══ Records shown

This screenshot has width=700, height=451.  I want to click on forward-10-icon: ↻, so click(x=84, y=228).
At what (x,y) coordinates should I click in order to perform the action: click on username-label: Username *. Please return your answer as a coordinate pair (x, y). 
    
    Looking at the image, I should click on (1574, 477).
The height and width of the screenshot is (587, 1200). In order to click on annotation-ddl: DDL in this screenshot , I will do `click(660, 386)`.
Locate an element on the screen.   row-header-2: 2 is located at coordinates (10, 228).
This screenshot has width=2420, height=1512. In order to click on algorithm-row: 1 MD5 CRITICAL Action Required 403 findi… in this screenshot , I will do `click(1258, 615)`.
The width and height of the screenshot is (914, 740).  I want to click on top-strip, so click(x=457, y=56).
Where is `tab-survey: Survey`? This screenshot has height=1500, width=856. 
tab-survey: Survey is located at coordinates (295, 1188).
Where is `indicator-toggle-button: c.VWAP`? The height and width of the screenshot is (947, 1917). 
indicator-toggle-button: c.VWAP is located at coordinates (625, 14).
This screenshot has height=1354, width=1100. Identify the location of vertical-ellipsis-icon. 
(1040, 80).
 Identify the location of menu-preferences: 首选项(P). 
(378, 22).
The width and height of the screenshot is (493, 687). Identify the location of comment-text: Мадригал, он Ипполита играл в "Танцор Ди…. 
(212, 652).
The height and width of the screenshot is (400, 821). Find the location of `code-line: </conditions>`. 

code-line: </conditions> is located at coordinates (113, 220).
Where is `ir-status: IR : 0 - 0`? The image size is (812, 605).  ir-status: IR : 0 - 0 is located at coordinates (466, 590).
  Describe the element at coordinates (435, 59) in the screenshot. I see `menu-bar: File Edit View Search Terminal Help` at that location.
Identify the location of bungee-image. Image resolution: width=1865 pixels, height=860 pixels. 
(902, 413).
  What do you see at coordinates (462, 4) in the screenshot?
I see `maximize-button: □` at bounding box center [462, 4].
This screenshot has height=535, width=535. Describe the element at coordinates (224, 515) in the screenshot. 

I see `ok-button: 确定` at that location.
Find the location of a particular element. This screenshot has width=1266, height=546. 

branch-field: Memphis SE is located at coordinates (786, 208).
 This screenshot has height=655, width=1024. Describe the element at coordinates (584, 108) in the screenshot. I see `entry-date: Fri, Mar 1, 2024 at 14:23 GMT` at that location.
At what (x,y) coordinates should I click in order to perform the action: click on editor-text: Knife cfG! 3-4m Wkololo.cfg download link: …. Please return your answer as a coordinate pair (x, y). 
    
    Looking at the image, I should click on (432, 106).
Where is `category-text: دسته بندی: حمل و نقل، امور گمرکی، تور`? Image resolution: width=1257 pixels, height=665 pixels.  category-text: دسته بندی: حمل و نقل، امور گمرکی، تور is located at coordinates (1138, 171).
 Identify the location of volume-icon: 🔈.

════

Quote the part of the records above that opens with the line containing "on username-label: Username" and closes with the line containing "Looking at the image, I should click on (1574, 477).", including both of those lines.

*Solution:*
At what (x,y) coordinates should I click in order to perform the action: click on username-label: Username *. Please return your answer as a coordinate pair (x, y). 
    
    Looking at the image, I should click on (1574, 477).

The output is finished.